L ’anniversario di Mani Pulite (ma anche le dimissioni del presidente tedesco) spingono l’orologio a ritroso e inducono a cercare analogie tra la perdita di prestigio della politica e quello che in maniera traumatica accadde vent’anni fa in Italia. Il grado di debolezza del sistema politico è identico ad allora, e comune è l’intermezzo tecnico destinato a coprire una emergenza.
Una regolarità caratterizza la vicenda repubblicana: proprio quando la catastrofe del sistema si avvicina, i partiti escono di scena e le vesti dei salvatori della patria sono indossate da personalità collocate al di fuori del gioco politico. I grandi processi politici non si ripetono mai allo stesso modo e, oltre le apparenze che annunciano similitudini, esistono altre dinamiche che proprio nella loro differenza imprimono una direzione precisa agli eventi.
Non a quello che è eguale occorre perciò rivolgere l’analisi perché difficilmente al commiato del tecnico subentrerà di nuovo il cavaliere nero. Bisogna scavare piuttosto nel cuore di quello che nasconde una differenza per decifrare il senso delle mutazioni
adesso in gestazione. E quello che oggi si intravvede è la carta delle liste civiche nazionali sbandierate come una alternativa della società civile ai partiti delegittimati.

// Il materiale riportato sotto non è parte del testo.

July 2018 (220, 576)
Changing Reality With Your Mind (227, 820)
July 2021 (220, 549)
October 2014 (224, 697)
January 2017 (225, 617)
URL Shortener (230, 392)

Ad un movimento civico pensa il ruspante presidente di calcio
incantato dall’esperienza esotica del Tea Party, ma coltiva l’idea
anche qualche altro imprenditore che annuncia da tempo (e poi sempre rinvia) la discesa nell’agone politico. Il comico genovese o il sindaco di Bari, accarezzano anche loro un progetto analogo. I sindaci di Napoli o forse taluni tecnici, qualche governatore o Di Pietro sono tutti tentati dall’avventura di lanciare una sfida ai partiti in nome della cittadinanza liquida che dà l’assalto al cuore dello Stato. Le liste civiche sono uno strano miscuglio di partito personale-carismatico e di radicale movimento di protesta
che, con una prosa recriminatoria, si agita contro i simboli della classe politica parassitaria. Al popolo della rete e ai comitati diffusi nei territori, i sindaci sono in grado di aggiungere il loro seguito personale, costruito su basi fiduciarie di tipo neoclientelare. La microfisica del potere comunale e la retorica dell’azione civica autogestita contro il ceto politico si abbracciano per dare una spallata al sistema. Il rifiuto della politica organizzata e il culto del capo solitario che opera senza controlli, condizionamenti, discussioni collocano le liste civiche nel solco della stagione del leaderismo assoluto che tanti guasti ha già provocato alla democrazia.
Difficile che la cittadinanza liquida, sedotta da un capo istrionico che fugge dalla coerenza della proposta, possa costruire un percorso politico egemonico. Il movimento dei movimenti o il cartello dei comitati se non vanta la potenza necessaria per farne una credibile alternativa (già stabilire chi sarà il sindaco dei sindaci provocherà incendi), può comunque sprigionare una forza di sbarramento notevole. Si tratta per questo di un processo sintomatico, nel senso che più che dare l’impronta al tempo nuovo esso segnala inquietanti presenze, rivela cioè che nei meandri della società operano ancora spinte disgregatrici. Come arrestarle? Avendo la consapevolezza che la
cittadinanza liquida, suo malgrado, prepara il terreno a poteri pesanti. Colpisce in nome della iperdemocrazia, ma si acquieta sotto la volontà di potenza del denaro. Per questo occorre ridefinire i confini del sistema, ricostruire una politica di nuovo organizzata e partecipata. Le liste civiche aprono il confuso tempo dei guastatori che rompono gli equilibri, altri poteri dopo di loro prenderanno l’iniziativa per realizzare il colpo grosso. Vent’anni dopo, la sfida non è diversa, cambiano però gli attori e le prospettive. L’alternativa rimane la stessa: o una nuova politica mediata da partiti rigenerati o immani potenze private al comando.